Context: The interaction of glycated hemoglobin A1c (HbA1c) and glycemic variability in relation to diabetes-related outcomes remains unknown.
Objective: To evaluate the relationship between HbA1c and all-cause mortality across varying degrees of glycemic variability in patients with type 2 diabetes.
Design, Setting, And Patients: This was a prospective study conducted in a single referral center. Data of 6090 hospitalized patients with type 2 diabetes was analyzed. Glucose coefficient of variation [coefficient of variation (CV)] was obtained as the measure of glycemic variability by using continuous glucose monitoring for 3 days. Cox proportional hazards regression models were used to estimate hazard ratios and 95% CIs for all-cause mortality.
Results: During a median follow-up of 6.8 years, 815 patients died.

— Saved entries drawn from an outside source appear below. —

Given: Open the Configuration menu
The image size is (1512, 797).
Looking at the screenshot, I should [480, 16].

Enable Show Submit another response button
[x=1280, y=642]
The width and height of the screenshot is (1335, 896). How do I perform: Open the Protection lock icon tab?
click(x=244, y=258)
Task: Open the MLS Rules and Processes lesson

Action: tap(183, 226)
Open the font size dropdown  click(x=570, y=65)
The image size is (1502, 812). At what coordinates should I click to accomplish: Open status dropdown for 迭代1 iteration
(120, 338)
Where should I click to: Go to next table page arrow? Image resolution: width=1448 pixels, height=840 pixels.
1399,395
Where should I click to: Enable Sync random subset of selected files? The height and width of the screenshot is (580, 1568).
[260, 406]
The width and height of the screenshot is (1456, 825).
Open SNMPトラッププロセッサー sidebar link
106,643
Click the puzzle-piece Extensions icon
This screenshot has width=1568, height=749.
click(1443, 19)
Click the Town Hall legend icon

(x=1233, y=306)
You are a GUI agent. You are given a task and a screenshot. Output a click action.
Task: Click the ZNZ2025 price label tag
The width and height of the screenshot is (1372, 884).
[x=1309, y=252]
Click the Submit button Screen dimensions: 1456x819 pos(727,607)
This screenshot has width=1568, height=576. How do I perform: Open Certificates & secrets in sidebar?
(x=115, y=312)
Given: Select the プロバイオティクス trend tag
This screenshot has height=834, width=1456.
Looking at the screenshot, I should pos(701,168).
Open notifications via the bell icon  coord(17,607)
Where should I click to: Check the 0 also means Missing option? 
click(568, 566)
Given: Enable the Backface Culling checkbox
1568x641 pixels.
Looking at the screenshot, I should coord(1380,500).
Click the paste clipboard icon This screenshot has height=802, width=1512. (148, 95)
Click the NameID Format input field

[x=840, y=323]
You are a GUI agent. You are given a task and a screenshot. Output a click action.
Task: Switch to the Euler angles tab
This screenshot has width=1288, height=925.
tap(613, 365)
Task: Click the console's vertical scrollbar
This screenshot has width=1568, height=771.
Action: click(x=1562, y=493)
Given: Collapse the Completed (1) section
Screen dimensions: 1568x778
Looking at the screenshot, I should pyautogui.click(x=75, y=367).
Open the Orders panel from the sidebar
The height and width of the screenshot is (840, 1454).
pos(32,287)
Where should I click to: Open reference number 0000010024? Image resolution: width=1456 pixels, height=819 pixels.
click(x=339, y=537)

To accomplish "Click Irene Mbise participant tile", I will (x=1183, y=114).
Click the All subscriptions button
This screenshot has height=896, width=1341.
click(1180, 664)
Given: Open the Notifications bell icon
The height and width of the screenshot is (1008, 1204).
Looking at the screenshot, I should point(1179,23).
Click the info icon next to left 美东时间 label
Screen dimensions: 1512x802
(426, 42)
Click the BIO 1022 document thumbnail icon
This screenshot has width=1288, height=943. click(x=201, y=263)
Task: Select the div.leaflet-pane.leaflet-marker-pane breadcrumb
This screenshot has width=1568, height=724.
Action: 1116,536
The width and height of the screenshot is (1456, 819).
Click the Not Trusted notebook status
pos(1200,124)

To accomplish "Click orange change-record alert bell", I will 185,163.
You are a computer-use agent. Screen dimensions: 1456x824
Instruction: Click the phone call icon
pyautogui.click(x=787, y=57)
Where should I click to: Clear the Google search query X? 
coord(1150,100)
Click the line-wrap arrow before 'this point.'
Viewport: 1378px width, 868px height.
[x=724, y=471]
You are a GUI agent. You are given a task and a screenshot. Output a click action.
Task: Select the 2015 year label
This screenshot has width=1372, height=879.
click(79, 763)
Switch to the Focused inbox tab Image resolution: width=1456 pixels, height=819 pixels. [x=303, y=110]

In patients with the lowest and middle tertiles of glucose CV, HbA1c ≥ 8.0% was associated with 136% (95% CI 1.46-3.81) and 92% (95% CI 1.22-3.03) higher risks of all-cause mortality, respectively, as compared with HbA1c 6.0%-6.9%, after adjusting for confounders. However, a null association of HbA1c with mortality was found in patients with the highest tertile of glucose CV.
Conclusions: HbA1c may not be a robust marker of all-cause mortality in patients with high degree of glycemic variability. New metrics of glycemic control may be needed in these individuals to achieve better diabetes management.